Food stylists make their products look better than they ever do in reality. Advertisements suggest health benefits and a happier, more carefree life. They bait with prices that will feed your children more cheaply than a grocery store, until you switch to higher priced items at the counter. Restaurants default to a less healthy options like French fries and soda, rather than the more costly fruit and milk.

The purveyors of fast food are not on your side. Their success depends on your failure, and they have bigger wallets than you do.



Fast Food Ad Facts

Here are some facts about fast food advertising from the Rudd Center for Food Policy & Obesity



  • In 2012, 4.6 billion dollars was spent on fast food advertising—a hard number for me to get my brain around. 4.6 billion dollars will buy 920 million kid’s meals: 33,000 lifetimes worth of daily happy meals. Imagine the profit that must be generated to make spending that amount of money reasonable. These people are not your friends.
  • Less than 1% of kid’s meals (33 out of 5427) met USDA nutrition standards.
  • Only 3% of kid’s meals met the industry’s own standards.

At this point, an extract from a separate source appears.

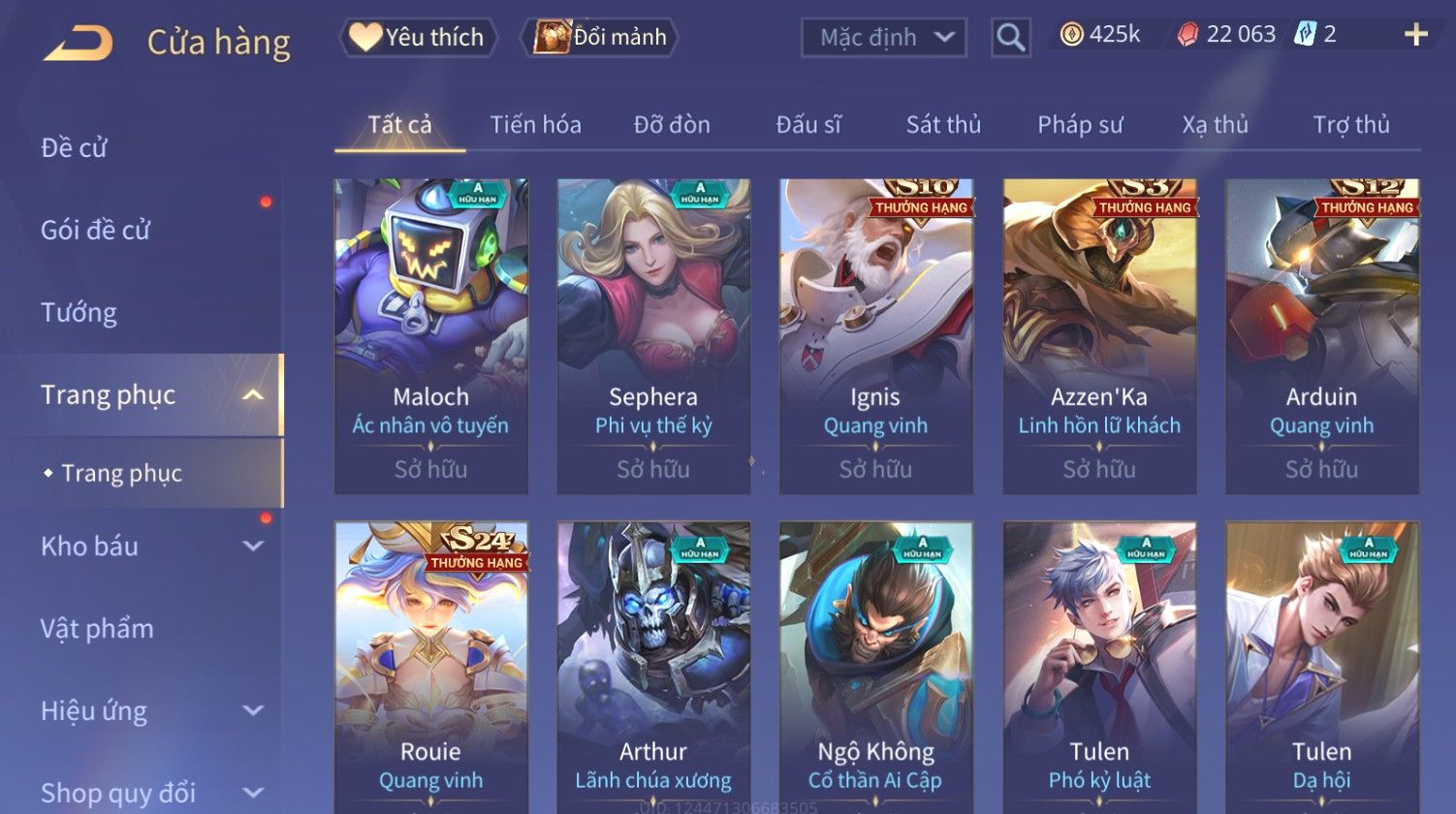Tap the gold coin balance icon
The width and height of the screenshot is (1456, 814).
point(1071,35)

Fast Food Ads Have Presence in Your Child’s Life


Fast food ads are unavoidable. Your children will see them and will want what they are selling.

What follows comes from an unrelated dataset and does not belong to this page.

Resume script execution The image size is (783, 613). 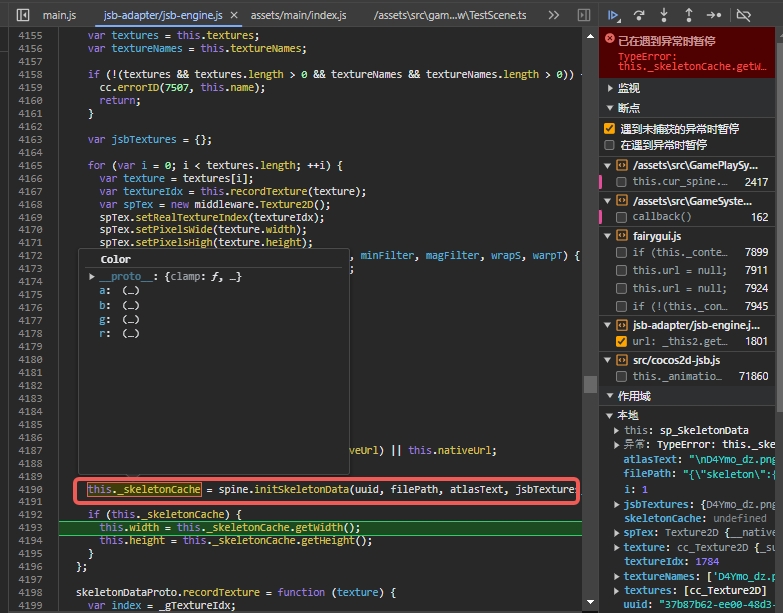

There is no evidence that media literacy in any way defends against the effectiveness of advertisements. Knowing that fast food ads are trying to sell you something that is bad for you does not keep you from wanting it. We are grownups, and we fall for the ads.  We cannot expect more of our children than we do of ourselves.
 

In the end, it comes down to committing to do the right thing, and then acting on that commitment:


  • Clean out your cupboards and throw out all the junk.
  • Make a healthy meal plan for the week before you shop.
  • Shop with a list made from that meal plan, and stick to the list.
  • Shop at farmer’s markets and around the outer rim of the grocery store. Avoid the aisles unless there is something on your list that is on that aisle.
  • Prepare meals ahead for busy nights, so that you don’t end up in the drive-through line at the fast food restaurant.
  • Keep healthy snack food available at hand: fruits and veggies, whole grain crackers, cheese, popcorn... Throw out the chips and snack cakes.

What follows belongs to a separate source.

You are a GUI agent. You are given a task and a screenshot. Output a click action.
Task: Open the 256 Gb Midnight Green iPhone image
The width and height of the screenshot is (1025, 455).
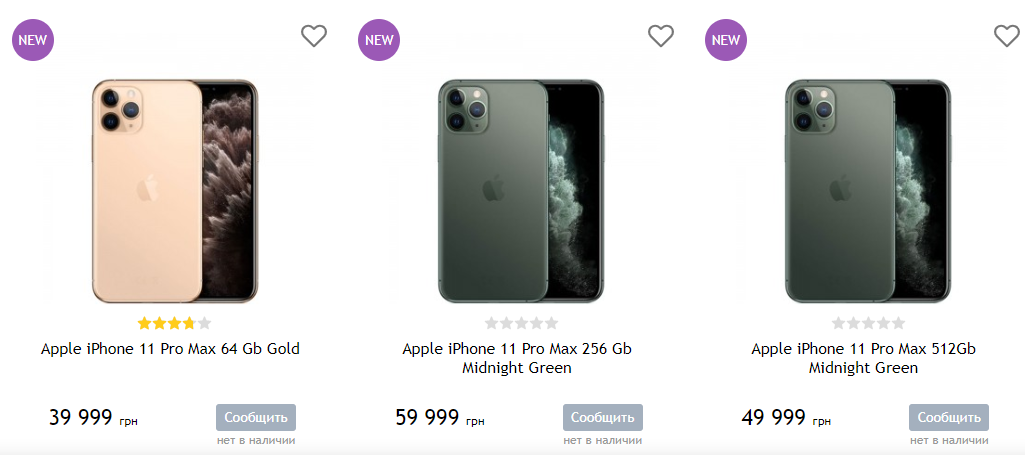521,191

Why "Never" is Easier for Kids to Understand than "Sometimes"
 
Remember that “never” is much easier for a child to understand and deal with than “sometimes.” If you never stop at the drive through and never buy junk food, after the first two weeks your kids will rarely ask, even though they saw that yummy advertisement a dozen times and really wanted to try those fruit snacks. Be consistent.

If you sometimes give in, they will ask until your ears bleed. Pestering is powerful when you’re tired and stressed.

Remember, you have the greatest influence on your children’s health. Fast food companies have 4.6 billion dollars on their side, but you have love for your children and the responsibility they handed you with that warm sweet bundle. You win.